Harvester of the Dead

 

 

Námo walked through the entryway to Vairë's work area, noticeably shaking and paler than his usual ivory porcelain coloring.  His raven-black hair appeared disheveled and tangled, his facial expression appeared slightly manic, and his clothing, usually immaculate, was crumpled.  In short, he looked exhausted and worn.  His wife looked up from her loom, and putting her shuttle down, dismissed her ladies, getting up from her bench to pour him some wine.  She took him by the arm, led him to his favorite overstuffed chair and placed the goblet beside him. 

 

“Take a drink, husband,” she said as she settled herself at his feet, placing her hand upon his thigh.  “Collect your thoughts and then tell me.  What has caused you such great upset?” 

 

Námo, taking the goblet into his hand, drank deeply of the wine.  Then, holding the cup, his hand tightened around it crumpling the metal as if it were no more than a sheet of paper.  The remnants of wine left in the vessel spilled over his hand onto his lap but he paid it no mind.  When the goblet was a ball of compacted metal, he threw it forcefully away from him into the nearby hearth, chipping one of the stones in the back of the fireplace. 

 

“Upset.” Námo growled from the back of his throat.  “Yes, in truth, beloved, I am indeed upset.

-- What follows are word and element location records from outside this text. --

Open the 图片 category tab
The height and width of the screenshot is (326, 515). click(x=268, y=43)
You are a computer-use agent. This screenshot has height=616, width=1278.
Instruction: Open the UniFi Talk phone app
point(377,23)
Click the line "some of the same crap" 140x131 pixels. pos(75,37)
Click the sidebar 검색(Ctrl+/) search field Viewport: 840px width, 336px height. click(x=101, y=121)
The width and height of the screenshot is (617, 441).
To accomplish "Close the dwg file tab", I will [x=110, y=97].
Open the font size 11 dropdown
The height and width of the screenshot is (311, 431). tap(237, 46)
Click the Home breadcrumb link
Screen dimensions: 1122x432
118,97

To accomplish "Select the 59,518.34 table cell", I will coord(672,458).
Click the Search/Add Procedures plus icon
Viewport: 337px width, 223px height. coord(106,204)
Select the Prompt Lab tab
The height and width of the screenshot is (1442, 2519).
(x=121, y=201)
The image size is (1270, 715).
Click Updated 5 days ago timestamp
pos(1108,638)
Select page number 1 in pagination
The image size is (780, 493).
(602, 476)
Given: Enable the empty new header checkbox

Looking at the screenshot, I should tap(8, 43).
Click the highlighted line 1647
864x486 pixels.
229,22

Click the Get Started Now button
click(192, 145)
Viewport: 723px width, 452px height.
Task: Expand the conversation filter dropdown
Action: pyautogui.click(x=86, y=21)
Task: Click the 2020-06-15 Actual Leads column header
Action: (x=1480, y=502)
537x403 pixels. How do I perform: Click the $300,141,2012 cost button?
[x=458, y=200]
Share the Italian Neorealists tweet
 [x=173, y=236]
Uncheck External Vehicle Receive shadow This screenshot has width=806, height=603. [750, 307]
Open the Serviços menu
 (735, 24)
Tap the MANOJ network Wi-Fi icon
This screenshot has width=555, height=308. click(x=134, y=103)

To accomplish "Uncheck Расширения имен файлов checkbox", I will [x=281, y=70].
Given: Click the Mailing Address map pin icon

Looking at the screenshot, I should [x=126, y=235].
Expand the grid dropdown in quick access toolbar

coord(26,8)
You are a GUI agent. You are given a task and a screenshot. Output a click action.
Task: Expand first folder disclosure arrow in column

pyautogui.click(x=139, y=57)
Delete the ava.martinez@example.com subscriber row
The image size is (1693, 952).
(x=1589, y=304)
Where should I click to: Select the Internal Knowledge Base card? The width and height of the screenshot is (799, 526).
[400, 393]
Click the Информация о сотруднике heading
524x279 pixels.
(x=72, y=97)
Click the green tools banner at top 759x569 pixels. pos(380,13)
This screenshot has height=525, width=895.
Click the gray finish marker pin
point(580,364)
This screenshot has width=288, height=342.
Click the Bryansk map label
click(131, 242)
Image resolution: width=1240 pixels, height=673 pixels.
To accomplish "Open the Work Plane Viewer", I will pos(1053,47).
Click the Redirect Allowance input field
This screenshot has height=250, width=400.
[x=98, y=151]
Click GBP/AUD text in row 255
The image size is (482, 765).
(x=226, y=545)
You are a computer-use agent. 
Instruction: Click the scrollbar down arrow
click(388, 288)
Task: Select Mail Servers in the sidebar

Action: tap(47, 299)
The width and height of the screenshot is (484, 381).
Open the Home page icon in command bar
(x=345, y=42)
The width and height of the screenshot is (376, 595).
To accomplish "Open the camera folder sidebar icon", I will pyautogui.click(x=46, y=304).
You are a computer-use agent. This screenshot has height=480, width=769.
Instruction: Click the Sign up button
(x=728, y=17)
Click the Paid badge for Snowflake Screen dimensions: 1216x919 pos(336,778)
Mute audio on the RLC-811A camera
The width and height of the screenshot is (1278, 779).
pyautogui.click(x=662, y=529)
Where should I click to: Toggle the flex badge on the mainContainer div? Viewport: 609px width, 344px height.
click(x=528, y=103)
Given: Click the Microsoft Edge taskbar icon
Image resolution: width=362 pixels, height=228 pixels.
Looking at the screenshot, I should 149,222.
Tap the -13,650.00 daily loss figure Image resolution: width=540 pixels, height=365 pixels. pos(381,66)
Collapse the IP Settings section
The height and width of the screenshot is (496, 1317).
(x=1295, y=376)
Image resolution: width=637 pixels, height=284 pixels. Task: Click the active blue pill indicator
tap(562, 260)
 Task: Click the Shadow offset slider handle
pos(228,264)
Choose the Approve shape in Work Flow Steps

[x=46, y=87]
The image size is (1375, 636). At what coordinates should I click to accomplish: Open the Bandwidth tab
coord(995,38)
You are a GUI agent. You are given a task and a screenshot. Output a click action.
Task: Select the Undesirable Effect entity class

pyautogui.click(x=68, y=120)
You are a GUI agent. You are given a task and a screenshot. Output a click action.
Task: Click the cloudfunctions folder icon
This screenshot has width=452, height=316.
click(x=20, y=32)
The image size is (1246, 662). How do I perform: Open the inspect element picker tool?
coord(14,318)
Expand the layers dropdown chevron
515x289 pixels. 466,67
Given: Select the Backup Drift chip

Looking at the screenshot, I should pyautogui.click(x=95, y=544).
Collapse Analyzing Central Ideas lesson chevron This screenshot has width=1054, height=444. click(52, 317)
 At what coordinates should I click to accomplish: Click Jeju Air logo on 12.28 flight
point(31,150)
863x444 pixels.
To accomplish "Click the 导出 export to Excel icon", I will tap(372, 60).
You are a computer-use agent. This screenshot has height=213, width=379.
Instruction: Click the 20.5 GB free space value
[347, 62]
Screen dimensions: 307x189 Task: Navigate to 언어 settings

He rose from his chair and walked towards the window seat.  Turning abruptly, as if having come to a sudden conclusion, he looked at Vairë full on and whispered, “I don't think I can do that which Atar assigned me any more, my love.” 

 

“Why do you feel this way now, husband?” 

 

“For these many yéni I have been charged with caring for the fëar of all of the dead first-born, no matter the method of their death.  I gather them in my halls, providing them with space and putting them into a healing sleep that allows them to recover their innocence over the fullness of time.  I have watched over each fëa that has come to me, loving every one as best I may.  Finally, when Atar directs me, I rehouse each fëa and then release them to the care of my brother Irmo who provides additional healing and then assists them to integrate back into society.”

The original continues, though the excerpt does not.